=== 作答要求 ===
• 1. 判断下列三项说法是否符合下面的文段,逐项回答“是”或“否”,并摘录文段中起决定作用的原句。(a) 马瑞芳认为,在仙、妖、人、鬼四境中,只有妖境没有法律。(b) 文段认为最瑰丽奔放的人生一定在人间。(c) 文段认为许多妖的故事只是某一个鱼精、田螺或白狐的传奇。
• 2. 依据下面的文段,用一到三句话说明:作者为什么认为妖的世界是可以放飞“原我”的地方?

=== 所给文段 ===
<<<<

每个人都带有一个天生的生命缺口,对这个真实的人的世界充满迷惘和怀疑,仿佛需要接通另一个世界的电源,人类机器才能强力运转。山东大学教授马瑞芳讲《聊斋》时说:“在仙、妖、人、鬼四境中,只有妖境是没有法律的,是最不虞制裁的,它成了中国人畅遂其欲望的一个理想渠道。”“如果说《聊斋志异》里的狐妖故事是中国人‘个人原我及‘社会原我的显影,那么作为‘个人超我的道德意识及作为‘社会超越的人间法律和礼教,在这里都派不上用场,对它们都少有制裁的力量。”既然如此,人类为什么不放下作为人的虚伪的自我,去那个可以放飞“原我”的世界与妖同游?最瑰丽奔放的人生可能并不在这个人间,而在于那个飘忽不定的妖物世界,人类所有的狂想都是遵循某种情感方式的。自由、平等和公正,在生活之中,也在生活之外。妖的世界教会人一种特别的思维:人们在生活之艰难中,放下一切,尽情地跳到生活之外,也便能得到解脱。梁山伯与祝英台、刘彦昌和三圣母、许仙与白娘子,就像《妖物志》里的古丰乐与金铃子、马男与萱儿、阿紫与清泉,在那个世界里,世界呈现出简洁而温暖的线条,人的情爱欲念有率性而粗陋的答案,所有严酷冷峻的现实问题可以得到顺利解决,一如可以被轻易穿越的瑰丽彩虹。也许每个人心中都有一个对于这个世界和那个并不存在的世界的最独特的认知,对一颗颗看不见的跳动的纯朴的心的认知,对一种业已久违的情感的认同。许多妖的故事是传奇,但那不是某一个鱼精、田螺或白狐的传奇,是属于民间,属于整个人类关于自己和未知世界的传奇。基于此,才有孙悟空大闹天宫、沉香开山救母等故事,幻化出一个现实世界的擎天大手所无法触及的世界:我行我素、情天恨海、自由自在,顺遂了人内心深处最隐秘而热切的渴望。

>>>>

定位文字与元素的条目记录:
<<<<

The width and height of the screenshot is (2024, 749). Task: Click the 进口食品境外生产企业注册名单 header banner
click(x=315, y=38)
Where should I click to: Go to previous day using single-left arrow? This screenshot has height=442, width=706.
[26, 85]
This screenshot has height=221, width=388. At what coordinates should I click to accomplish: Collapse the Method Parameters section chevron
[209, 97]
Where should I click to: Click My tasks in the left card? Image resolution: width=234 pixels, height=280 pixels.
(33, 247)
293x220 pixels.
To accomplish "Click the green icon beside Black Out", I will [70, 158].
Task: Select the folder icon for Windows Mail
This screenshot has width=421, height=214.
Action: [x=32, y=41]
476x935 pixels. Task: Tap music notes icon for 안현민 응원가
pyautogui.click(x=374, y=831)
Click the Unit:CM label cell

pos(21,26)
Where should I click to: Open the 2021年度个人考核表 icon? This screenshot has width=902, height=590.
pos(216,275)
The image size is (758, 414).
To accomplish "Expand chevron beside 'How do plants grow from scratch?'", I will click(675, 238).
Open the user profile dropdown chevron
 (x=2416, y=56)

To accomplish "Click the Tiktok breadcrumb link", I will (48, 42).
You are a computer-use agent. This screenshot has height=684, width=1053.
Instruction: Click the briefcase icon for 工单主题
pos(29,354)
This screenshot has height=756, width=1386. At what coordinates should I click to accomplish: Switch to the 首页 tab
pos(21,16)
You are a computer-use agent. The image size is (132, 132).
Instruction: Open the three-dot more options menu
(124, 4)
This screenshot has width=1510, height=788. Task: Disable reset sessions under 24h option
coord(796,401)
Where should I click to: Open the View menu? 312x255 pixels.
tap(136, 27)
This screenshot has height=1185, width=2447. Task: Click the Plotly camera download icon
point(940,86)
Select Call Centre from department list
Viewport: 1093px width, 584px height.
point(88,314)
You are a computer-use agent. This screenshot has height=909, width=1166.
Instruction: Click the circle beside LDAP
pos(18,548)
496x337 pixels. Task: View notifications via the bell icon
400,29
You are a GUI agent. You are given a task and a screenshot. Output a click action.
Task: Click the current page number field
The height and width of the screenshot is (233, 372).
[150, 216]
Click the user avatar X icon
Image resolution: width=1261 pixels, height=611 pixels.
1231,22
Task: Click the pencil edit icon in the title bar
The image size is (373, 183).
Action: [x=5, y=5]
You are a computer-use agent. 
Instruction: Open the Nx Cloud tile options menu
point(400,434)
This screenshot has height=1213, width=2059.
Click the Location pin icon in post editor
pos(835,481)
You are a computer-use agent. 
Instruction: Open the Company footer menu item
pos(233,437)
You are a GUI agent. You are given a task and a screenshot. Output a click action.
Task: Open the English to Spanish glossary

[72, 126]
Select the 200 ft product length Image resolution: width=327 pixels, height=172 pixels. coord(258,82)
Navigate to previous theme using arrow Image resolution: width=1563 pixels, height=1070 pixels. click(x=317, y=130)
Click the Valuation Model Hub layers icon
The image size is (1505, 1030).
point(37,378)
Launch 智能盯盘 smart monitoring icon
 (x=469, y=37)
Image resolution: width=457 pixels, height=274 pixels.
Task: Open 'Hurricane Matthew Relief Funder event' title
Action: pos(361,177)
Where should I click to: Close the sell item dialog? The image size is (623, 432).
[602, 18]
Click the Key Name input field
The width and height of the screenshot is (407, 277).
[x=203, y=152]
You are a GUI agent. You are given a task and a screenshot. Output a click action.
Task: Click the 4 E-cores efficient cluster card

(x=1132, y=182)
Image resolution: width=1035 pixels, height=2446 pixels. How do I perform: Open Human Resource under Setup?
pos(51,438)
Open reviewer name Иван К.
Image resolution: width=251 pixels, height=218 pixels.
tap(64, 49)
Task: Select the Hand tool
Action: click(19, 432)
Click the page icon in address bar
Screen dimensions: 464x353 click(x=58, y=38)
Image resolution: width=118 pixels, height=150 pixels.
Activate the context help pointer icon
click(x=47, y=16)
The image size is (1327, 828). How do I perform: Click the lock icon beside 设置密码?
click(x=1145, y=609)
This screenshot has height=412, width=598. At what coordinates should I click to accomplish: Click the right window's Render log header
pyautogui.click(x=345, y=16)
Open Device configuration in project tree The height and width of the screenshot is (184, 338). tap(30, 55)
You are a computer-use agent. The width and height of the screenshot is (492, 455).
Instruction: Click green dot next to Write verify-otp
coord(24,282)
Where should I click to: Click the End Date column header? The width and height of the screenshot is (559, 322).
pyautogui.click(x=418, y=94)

>>>>

=== 参考答案 ===
• 1.
(a) 是。“在仙、妖、人、鬼四境中,只有妖境是没有法律的,是最不虞制裁的”
(b) 否。“最瑰丽奔放的人生可能并不在这个人间,而在于那个飘忽不定的妖物世界”
(c) 否。“但那不是某一个鱼精、田螺或白狐的传奇,是属于民间,属于整个人类关于自己和未知世界的传奇”

• 2. 文段引用马瑞芳的话指出,在仙、妖、人、鬼四境中,只有妖境没有法律,最不虞制裁。作为“个人超我”的道德意识和人间的法律、礼教在那里都派不上用场,对“原我”少有制裁的力量。